Players can interact with characters alone or in pairs, in a choice of rooms ranging from predictable to outrageous. Female characters also come with a wide range of kinky clothing options. But the game's beefiest feature is its toys: whips, butt-plugs, a rainbow of vibrators. Trouble is, things can get a bit absurd; beer bottles hover above nipples, disconnected penises float across the screen. Let's not even start on the double-sided tongue.
Virtually Jenna proclaims itself "the best fucking game ever." Unfortunately, the intercourse mechanic is just plain awkward. It's nearly impossible to simulate sex that doesn't look like a stabbing. The development team does issue regular updates, though, so maybe a better fucking game is on the way.

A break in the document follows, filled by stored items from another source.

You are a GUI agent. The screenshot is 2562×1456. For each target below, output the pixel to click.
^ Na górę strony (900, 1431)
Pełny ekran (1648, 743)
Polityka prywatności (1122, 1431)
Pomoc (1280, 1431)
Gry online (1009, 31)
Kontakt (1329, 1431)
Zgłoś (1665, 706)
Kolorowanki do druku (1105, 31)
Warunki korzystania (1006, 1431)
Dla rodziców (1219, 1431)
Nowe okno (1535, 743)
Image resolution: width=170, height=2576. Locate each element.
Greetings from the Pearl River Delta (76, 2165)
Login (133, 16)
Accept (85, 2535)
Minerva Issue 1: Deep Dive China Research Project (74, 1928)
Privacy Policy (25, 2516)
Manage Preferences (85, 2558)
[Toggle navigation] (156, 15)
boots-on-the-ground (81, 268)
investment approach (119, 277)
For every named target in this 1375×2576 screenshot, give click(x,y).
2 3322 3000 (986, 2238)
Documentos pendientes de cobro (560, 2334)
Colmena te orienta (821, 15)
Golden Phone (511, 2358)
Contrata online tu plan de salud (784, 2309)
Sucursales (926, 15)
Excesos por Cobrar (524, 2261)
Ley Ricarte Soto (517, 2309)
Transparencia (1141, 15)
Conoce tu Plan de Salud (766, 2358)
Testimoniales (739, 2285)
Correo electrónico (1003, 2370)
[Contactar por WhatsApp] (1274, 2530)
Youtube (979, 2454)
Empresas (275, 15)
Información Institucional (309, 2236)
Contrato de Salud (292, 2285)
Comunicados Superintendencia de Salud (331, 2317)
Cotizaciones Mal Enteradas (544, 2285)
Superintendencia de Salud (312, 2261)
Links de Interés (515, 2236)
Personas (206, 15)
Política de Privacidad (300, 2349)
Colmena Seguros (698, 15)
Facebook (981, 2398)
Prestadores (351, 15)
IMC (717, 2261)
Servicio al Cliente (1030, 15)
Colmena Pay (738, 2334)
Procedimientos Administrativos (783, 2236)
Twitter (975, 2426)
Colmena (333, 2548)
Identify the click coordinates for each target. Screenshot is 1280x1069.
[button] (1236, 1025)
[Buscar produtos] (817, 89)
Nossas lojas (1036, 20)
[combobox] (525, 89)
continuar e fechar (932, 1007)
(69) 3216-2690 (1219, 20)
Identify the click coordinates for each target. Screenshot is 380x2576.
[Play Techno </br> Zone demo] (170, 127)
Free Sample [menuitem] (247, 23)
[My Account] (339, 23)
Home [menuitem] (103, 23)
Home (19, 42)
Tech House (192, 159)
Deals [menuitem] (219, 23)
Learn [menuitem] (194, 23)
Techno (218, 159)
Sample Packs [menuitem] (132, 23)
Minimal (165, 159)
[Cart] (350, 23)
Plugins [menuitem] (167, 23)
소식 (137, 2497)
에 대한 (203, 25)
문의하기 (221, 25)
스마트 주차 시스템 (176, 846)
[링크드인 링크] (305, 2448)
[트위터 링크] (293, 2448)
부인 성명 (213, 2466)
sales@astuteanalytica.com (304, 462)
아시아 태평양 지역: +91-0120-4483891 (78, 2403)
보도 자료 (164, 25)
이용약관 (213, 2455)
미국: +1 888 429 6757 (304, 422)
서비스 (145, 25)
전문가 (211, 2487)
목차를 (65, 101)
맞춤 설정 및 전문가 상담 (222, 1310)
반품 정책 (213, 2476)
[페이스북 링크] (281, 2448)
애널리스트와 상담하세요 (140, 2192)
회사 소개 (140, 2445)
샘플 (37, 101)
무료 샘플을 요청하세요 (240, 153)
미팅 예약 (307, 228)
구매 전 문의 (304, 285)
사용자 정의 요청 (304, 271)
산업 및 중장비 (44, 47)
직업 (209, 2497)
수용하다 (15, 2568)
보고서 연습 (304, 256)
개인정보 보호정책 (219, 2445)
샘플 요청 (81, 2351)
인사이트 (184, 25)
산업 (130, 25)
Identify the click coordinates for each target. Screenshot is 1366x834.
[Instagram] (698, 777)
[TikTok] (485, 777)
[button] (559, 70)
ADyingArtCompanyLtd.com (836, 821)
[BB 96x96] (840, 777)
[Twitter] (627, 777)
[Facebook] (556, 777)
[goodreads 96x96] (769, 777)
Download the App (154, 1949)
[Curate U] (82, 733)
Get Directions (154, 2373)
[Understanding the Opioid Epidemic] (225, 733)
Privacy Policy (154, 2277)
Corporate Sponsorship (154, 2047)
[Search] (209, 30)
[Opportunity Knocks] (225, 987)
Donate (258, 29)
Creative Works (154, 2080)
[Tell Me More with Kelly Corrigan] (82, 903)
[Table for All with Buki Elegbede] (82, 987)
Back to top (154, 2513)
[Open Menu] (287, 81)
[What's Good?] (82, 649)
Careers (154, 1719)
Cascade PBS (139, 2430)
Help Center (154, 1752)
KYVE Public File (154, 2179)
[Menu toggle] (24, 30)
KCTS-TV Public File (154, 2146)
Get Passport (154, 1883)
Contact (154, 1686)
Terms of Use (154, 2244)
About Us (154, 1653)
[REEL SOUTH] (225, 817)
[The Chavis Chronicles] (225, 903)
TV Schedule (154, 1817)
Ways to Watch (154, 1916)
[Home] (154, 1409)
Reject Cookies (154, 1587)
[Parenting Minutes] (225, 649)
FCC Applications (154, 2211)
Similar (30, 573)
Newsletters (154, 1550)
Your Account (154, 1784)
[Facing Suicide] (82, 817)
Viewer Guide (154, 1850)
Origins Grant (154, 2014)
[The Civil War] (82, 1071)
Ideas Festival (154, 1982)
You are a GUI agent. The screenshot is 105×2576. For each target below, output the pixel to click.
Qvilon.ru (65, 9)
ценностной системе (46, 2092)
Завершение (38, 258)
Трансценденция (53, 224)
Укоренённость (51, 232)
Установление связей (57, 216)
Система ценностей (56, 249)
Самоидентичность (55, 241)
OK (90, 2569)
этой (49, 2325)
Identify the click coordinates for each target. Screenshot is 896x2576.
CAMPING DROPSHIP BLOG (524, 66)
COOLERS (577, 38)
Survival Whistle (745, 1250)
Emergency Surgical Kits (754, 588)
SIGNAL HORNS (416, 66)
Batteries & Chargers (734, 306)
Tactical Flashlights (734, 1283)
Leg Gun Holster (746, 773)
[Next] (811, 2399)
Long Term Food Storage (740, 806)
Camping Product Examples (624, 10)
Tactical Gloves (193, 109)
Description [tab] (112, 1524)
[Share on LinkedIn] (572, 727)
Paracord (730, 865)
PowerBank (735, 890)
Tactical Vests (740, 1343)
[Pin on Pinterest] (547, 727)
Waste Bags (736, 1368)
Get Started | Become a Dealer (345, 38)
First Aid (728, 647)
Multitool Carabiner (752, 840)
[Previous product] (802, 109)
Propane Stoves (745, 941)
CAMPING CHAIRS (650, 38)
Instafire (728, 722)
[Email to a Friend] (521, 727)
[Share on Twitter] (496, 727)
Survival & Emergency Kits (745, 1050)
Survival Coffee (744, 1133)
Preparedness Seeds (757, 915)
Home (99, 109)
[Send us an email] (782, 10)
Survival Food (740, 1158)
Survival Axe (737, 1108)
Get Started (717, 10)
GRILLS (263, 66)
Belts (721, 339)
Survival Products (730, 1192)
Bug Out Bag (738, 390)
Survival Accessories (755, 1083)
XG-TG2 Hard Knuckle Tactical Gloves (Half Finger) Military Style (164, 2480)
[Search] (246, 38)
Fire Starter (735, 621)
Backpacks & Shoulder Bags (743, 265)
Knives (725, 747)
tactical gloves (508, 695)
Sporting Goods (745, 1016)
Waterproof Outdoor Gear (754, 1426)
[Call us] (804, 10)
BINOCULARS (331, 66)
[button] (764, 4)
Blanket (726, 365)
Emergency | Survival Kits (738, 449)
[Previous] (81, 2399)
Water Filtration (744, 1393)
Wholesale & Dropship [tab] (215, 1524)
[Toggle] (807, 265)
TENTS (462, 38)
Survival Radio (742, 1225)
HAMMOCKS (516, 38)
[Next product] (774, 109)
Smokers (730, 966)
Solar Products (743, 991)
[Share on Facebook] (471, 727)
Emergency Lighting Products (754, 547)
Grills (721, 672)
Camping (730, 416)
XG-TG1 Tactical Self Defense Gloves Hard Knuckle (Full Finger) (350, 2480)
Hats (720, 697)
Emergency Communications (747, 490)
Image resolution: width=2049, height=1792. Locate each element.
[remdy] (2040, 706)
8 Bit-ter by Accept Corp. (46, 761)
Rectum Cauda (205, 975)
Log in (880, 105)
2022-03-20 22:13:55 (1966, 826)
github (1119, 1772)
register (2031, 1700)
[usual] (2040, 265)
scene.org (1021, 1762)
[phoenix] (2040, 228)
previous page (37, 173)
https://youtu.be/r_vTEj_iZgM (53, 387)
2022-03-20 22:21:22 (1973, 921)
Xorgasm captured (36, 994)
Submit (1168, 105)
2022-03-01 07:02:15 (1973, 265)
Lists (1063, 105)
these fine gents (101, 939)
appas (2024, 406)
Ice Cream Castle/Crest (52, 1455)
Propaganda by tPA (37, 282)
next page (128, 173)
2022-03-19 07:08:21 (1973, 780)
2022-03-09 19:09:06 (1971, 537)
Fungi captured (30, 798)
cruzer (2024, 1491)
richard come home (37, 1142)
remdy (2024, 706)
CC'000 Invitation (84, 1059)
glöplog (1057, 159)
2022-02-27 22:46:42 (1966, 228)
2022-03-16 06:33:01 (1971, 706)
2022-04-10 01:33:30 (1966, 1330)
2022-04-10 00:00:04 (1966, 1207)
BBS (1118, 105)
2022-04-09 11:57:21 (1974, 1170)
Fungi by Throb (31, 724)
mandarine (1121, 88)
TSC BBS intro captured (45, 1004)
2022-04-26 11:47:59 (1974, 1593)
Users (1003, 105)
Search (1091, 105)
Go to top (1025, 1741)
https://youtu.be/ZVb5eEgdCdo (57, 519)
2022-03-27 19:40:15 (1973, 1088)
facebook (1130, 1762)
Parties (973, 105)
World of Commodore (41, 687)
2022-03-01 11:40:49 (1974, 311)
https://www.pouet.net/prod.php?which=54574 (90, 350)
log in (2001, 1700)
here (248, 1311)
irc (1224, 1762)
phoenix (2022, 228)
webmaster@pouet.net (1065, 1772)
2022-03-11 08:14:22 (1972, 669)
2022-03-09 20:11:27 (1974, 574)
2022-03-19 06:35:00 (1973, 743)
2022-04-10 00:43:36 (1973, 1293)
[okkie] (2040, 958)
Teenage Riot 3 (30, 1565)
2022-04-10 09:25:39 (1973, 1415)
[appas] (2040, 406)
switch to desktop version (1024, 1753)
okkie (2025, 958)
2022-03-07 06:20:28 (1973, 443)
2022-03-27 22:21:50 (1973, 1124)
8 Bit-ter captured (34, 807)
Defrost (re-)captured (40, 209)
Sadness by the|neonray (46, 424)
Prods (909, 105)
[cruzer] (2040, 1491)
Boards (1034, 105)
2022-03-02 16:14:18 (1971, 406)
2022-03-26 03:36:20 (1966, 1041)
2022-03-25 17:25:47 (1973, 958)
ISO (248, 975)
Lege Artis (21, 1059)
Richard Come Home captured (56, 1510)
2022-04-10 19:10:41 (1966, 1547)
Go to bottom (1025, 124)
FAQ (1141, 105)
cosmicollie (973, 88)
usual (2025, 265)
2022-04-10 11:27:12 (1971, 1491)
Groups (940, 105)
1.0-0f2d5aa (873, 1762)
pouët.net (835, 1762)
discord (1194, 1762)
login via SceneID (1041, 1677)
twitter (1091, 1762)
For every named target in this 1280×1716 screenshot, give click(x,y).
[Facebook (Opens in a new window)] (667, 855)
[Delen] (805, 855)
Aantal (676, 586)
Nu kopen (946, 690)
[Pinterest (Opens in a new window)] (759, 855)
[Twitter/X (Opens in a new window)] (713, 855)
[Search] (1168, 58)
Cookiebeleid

Beyond the game: Virtually Jenna wags a judgmental finger at homoeroticism. Girl-on-girl action is encouraged, but guy-on-guy is forbidden, as is playing with men. Not to mention the abominable selection of male clothes. And to make things worse, there's the matter of the cum shot: Girls can get coated, but the same substance refuses to stick to guys.
Worth playing for: The chance to watch two identical Jenna Jamesons (one blonde, one brunette), in full masquerade gear, going at it on top of a gold-plated piano in pseudo-Versailles. What are the odds?
Frustration sets in when: Swapping participants, or even just rooms, means exiting back to a main menu and sitting through yet another round of mind-numbing load times—enough to kill any player's mojo.
Final judgment: As masturbatory aids go, there's got to be something sexier you can do with $29.95 a month.